▶ Work task
The exercise asks you to copy every line below in which "agent" appears.

Stored items:
:::
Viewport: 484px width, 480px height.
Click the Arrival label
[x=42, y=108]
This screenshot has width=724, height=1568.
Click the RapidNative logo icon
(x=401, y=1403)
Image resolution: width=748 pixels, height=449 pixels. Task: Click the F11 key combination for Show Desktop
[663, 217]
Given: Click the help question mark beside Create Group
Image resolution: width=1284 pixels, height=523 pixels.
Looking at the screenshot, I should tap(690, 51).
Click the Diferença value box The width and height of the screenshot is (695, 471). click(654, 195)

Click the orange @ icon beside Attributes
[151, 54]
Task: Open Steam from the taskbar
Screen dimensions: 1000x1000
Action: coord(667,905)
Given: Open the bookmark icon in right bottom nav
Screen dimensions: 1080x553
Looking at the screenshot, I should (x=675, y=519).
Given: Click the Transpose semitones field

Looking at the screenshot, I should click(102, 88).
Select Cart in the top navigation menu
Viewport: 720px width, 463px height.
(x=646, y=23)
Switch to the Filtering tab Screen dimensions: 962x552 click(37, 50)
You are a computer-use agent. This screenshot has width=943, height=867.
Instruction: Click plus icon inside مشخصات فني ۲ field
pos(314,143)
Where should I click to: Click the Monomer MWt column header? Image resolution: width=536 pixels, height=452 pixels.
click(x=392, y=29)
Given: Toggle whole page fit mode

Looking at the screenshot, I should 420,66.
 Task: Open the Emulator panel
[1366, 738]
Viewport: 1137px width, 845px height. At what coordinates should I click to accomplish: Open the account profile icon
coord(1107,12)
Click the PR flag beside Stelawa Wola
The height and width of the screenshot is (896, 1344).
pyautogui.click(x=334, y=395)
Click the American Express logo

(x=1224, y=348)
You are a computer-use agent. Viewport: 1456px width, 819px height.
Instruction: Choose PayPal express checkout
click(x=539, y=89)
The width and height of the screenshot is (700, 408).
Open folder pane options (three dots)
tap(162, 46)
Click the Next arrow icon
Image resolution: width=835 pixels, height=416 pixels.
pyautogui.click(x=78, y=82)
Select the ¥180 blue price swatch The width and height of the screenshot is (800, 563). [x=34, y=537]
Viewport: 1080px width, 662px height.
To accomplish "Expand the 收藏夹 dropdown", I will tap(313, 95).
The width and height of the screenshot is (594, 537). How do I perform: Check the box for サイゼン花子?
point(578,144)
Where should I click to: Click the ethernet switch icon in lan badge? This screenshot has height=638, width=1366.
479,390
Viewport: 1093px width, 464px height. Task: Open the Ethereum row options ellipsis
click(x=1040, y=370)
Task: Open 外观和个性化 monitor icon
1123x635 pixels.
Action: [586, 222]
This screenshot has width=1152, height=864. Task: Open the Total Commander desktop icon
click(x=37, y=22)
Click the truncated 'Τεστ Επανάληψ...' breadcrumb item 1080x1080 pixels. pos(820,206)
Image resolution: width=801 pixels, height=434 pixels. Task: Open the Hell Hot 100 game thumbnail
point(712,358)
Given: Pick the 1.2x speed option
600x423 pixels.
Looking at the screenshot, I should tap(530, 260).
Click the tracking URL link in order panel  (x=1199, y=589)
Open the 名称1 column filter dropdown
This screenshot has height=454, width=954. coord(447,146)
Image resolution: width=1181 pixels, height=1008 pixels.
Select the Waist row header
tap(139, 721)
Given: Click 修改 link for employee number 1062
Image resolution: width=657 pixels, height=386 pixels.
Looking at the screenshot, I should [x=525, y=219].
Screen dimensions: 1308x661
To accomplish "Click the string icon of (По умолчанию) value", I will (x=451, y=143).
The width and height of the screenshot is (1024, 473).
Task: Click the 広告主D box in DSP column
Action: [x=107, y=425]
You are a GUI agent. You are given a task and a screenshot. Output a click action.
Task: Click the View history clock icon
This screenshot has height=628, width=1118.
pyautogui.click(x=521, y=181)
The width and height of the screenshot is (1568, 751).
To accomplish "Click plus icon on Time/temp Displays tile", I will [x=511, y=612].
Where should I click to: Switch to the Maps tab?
:::
▶ Written solution
You are a computer-use agent. This screenshot has width=943, height=867.
You are a computer-use agent. Viewport: 1456px width, 819px height.
You are a GUI agent. You are given a task and a screenshot. Output a click action.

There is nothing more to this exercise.